The pamphlet that OU Student Union handed out informing freshmen

The pamphlet that OU Student Union handed out informing freshmen “do not go to the blue house”

Since the end of October, the Ohio University chapter of Acacia fraternity has been ordered to cease-and-desist from any organizational activity until the ongoing university investigation on accusations against the fraternity end.

On the evening of October 28, a video was posted to Twitter by Olivia Hitchcock, a staff member of The Post, which showed members of Acacia standing on the porch of the Alpha Delta Pi house serenading Alpha Delta Pi members with a sexually suggestive version of a Beatles classic.

The song was to the tune of “Hey Jude.” Hitchcock tweeted that the men were singing “Send nudes, don’t let me down. Take my soft dick and make it harder.”

Hitchcock later tweeted that Alpha Delta Pi said the video was “taken out of context,” but would not elaborate further on the issue.

Members of the OU chapter of Acacia and Alpha Delta Pi are unable to comment on the issue.

Acacia is currently under investigation by its national chapter as of November 4. Executive director of Acacia Fraternity, Inc. Pat McGovern told the Athens News that they are aware of and fully support the university’s investigation, “Acacia headquarters has begun its own investigation as well and is prepared to take appropriate disciplinary action.”

“We do not condone the actions captured in the video.
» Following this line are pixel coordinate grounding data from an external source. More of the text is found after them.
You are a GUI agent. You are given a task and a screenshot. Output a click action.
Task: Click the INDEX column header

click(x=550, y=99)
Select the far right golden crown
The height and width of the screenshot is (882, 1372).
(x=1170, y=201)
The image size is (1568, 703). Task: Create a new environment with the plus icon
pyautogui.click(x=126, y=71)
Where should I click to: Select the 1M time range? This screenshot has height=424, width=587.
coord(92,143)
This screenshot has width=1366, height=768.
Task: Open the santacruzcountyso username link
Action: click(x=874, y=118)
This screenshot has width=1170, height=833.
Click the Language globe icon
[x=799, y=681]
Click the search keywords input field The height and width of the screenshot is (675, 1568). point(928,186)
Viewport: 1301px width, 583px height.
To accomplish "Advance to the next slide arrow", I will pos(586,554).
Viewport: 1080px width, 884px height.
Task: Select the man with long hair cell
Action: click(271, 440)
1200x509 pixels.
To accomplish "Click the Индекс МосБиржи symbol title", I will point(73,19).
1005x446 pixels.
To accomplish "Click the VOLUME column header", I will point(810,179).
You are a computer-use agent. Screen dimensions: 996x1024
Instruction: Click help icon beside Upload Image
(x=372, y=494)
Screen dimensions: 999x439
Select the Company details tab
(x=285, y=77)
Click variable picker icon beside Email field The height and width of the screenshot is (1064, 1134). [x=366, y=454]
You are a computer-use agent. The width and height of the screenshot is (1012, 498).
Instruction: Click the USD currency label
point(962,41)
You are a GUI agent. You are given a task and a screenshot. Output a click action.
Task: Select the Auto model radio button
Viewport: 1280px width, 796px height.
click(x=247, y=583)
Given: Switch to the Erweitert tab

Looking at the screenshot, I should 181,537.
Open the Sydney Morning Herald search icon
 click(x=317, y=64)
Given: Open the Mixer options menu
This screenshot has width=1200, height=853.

It is clear the men in this case did not exercise good judgement or uphold Acacia’s standards,” McGovern said.

This is not the first time that Acacia has been investigated by the university. In August 2015 the OU Student Union handed out a pamphlet to incoming freshmen accusing the Acacia Fraternity of being “notorious for drugging their free drinks and raping girls.”

Last November, Fuck Rape Culture, a local advocacy group, created an online petition to ban the fraternity. The petition, which alleged that girls’ drinks have been drugged at Acacia’s “Blue House” on Court Street, received more than 1,000 signatures.

The investigation that followed did not result in any charges or notices of university policy violations.

According to the Athens News, Acacia’s national organization denied the sexual assault claims and wrote that it “has placed the issue of campus sexual assault at the forefront of our educational programming, to promote the safety and well-being of all students in the communities in which we exist.”

After the investigation in August, OU student Whitney Hatano published “An Open Letter To the Men of Ohio University’s Acacia Fraternity,” stating that “[the fraternity is] so much more than what these hideous rumors are making [them] out to be. Your chapter’s pride in brotherhood, leadership, philanthropy and academics is admirable, and I wish more people would recognize that about Acacia.”

However, after the recent activities of the fraternity, many students have become upset with Acacia and Greek life in general.

“I think frats in general need to be regulated and have people watch over them more. Frats on college campuses have the highest level of sexual assaults and tapes and I think that’s pretty ridiculous. People need to start paying more attention to these issues” said senior sociology student Madeline Stecz.

As the ongoing investigation on OU’s Acacia chapter and the subsequent buzz continues around campus, it has attracted national attention, leading many people to look at the bigger picture: rape culture on college campuses, specifically in Greek life.